Don Lorenzo Milani (Firenze27 maggio 1923 – Firenze26 giugno 1967), di cui ricorrono cento anni dalla nascita, è stato un prete “scomodo”, un riformatore, un pacifista, un pedagogo e un pedagogista. Ad alimentare il suo essere sacerdote non furono esclusivamente fede e obbedienza, ma giustizia.

“La povertà dei poveri non si misura a pane, a casa, a caldo. Si misura sul grado di cultura e sulla funzione sociale. La distinzione in classi sociali non si può dunque fare sull’imponibile catastale, ma su valori culturali”, scrive il priore di Barbiana in Esperienze pastorali.

La stessa idea di giustizia è alla base della sua vocazione per la scuola, intesa come strumento per elevare gli ultimi. Grado di cultura e funzione sociale sono elementi interconnessi, poli di un agire pedagogico e di un impegno sociale. Scuola, giustizia, Vangelo e Costituzione: questi sono i riferimenti che permettono di delineare la figura di un uomo riconosciuto come grande personaggio del Novecento, figura esemplare, capace di alimentare speranza e passione nel nostro tempo. La sua vita è tutta nelle sue scelte, fuori dai tracciati che le sue origini potevano determinare.

Dal libro di Francesca Banchini e Silvia Mannelli “Don Milani, il Maestro” (Raffaello, 2022, pagg. 63-64) possiamo leggere “Don Lorenzo era nato in una famiglia molto ricca che possedeva una bellissima casa sui viali di Firenze, una villa al mare a Castiglioncello e una tenuta nella campagna di Montespertoli, che si chiamava La Gigliola: qui c’erano addirittura dei campi da tennis privati. Lorenzo e i suoi fratelli, Adriano ed Elena, da bambini ebbero anche la possibilità di assistere ai primi cartoni animati. Amavano mobili lussuosi, automobili, servitù, migliaia di libri e persino una statua greca, l’Apollo Milani, scoperta da uno dei nonni di don Lorenzo, il celebre archeologo fondatore del museo etrusco di Firenze […] il bisnonno di don Lorenzo, Domenico Comparetti, era un importantissimo studioso di civiltà antiche ed era stato anche senatore. Sapeva ben diciannove lingue ed era un accanito anticlericale […] la madre di do Lorenzo, Alice Weiss, apparteneva a una famiglia ebrea che si era molto arricchita grazie al commercio di carbone alla fine dell’Ottocento e aveva ricevuto un’ottima educazione a Trieste, dove era vissuta per diversi anni. Suo padre era amico di un importante scrittore italiano che viveva in quella città, Italo Svevo, e l’insegnante di inglese di Alice era… James Joyce.”

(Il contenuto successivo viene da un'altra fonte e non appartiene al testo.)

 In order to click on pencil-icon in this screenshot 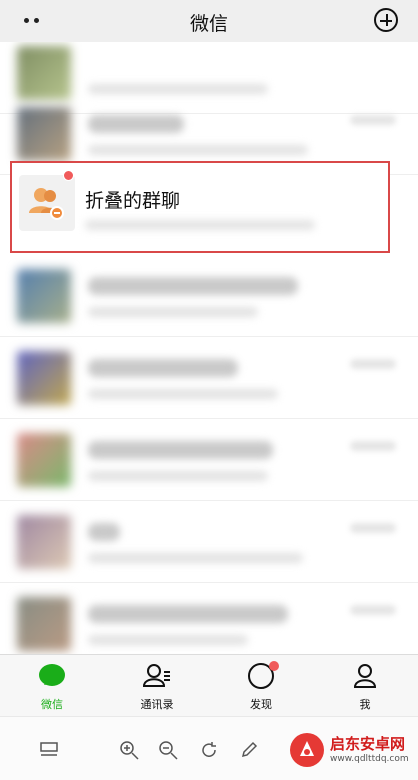, I will do `click(249, 750)`.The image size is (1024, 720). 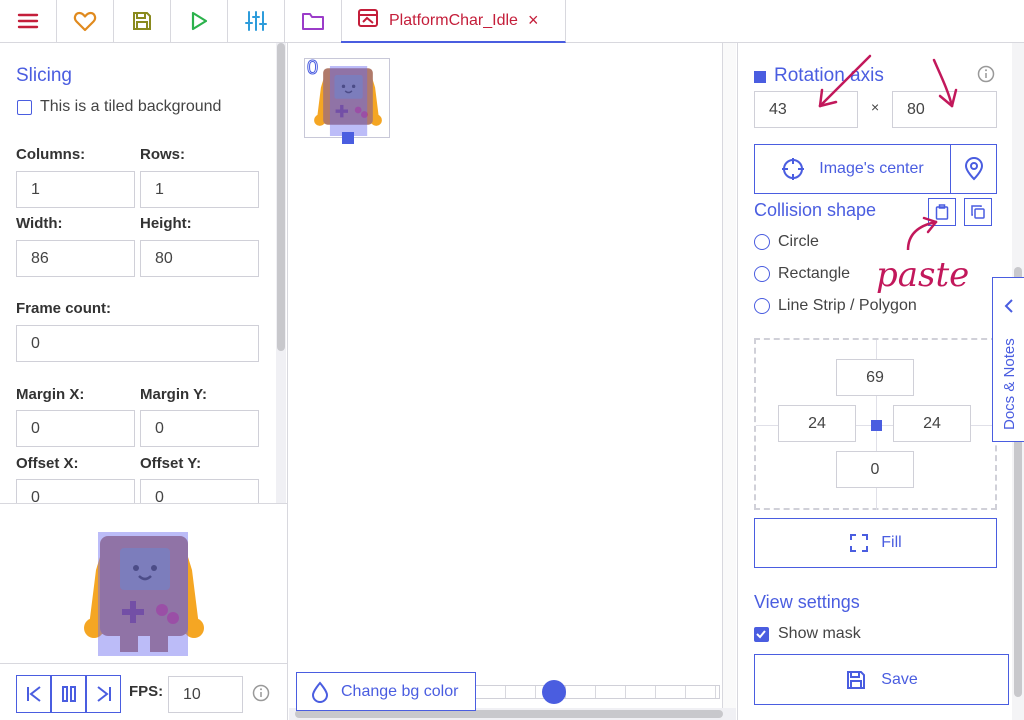 What do you see at coordinates (144, 594) in the screenshot?
I see `sprite-preview-image` at bounding box center [144, 594].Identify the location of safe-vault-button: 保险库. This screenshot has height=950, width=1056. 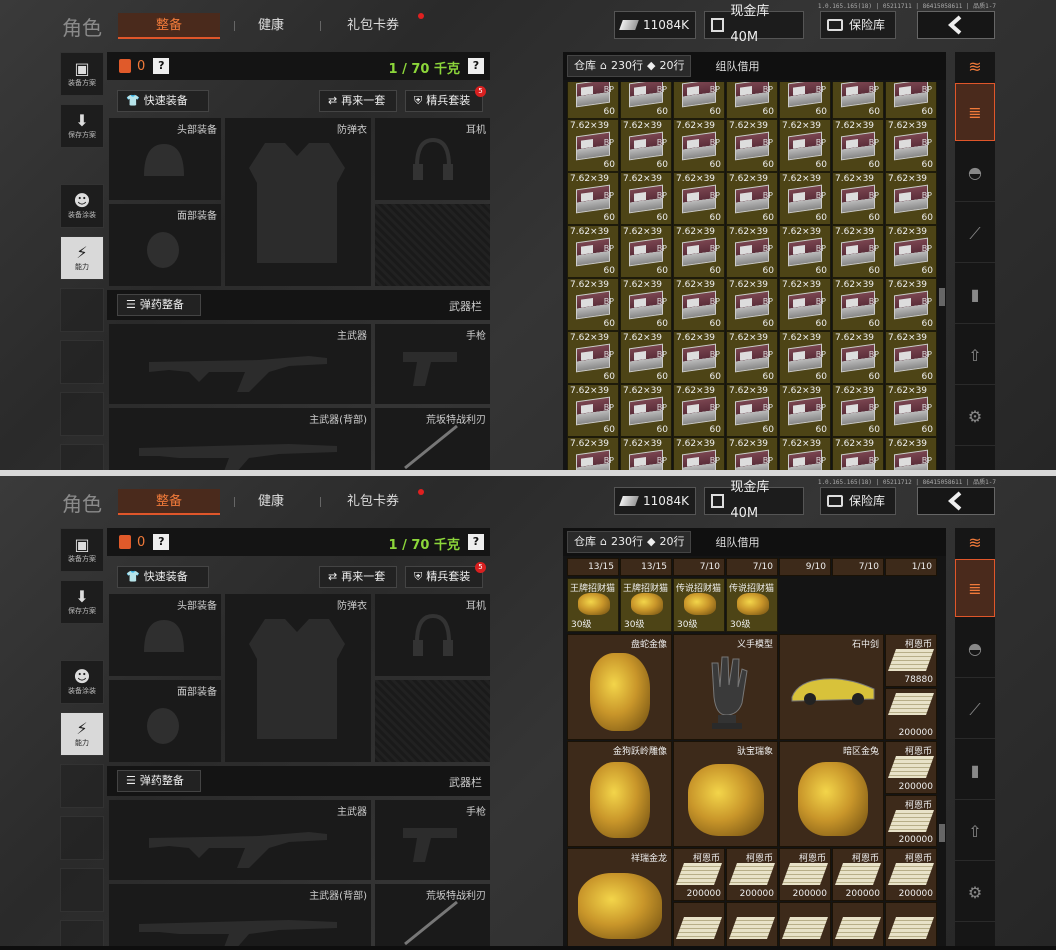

Don Lorenzo, figlio di una famiglia colta e benestante, ha impiegato la propria esistenza per dare senso a quella degli altri, a lui importava dei suoi ragazzi, poveri e senza futuro, che trascorrevano la vita su un monte nemmeno segnato sulle carte geografiche, dove non c’erano né acqua corrente né elettricità, dove nemmeno la speranza aveva dimora. La povertà che ha incontrato a Sant’Andrea di Barbiana, in una canonica povera a cinquecen­to metri di altitudine, con quaranta anime sparse sul Mugello, ha fatto nascere in lui una coscienza sociale che gli ha permesso di capire le differenze profonde tra le opportunità in cui era cresciuto e la misera materiale e intellettuale del popolo.

Grazie a Don Milani tanti ragazzi, tanti genitori, tanti politici, tanti intellettuali hanno scoperto un modo nuovo di fare scuola, hanno condiviso un concetto di istruzione che pone come obiettivo primario la consapevolezza di impegnarsi per una cittadinanza attiva e responsabile, a partire dall’apprendimento della parola oltre ogni ambizione di competizione e di successo.

Barbiana, da luogo marginale e sperduto, è oggi simbolo di impegno per la legalità, per una scuola migliore, per un individuo capace di responsabilità verso gli altri. Barbiana è un luogo indissolubilmente legato alla testimonianza di vita di don Lorenzo Milani, alla sua proposta radicale e autentica. La lettura del suo trasferimento come “… un prete isolato è inutile”, don Lorenzo l’ha sovvertita, il suo trasferimento è ancora la sfida per porre radici nei valori della dignità umana e sociale.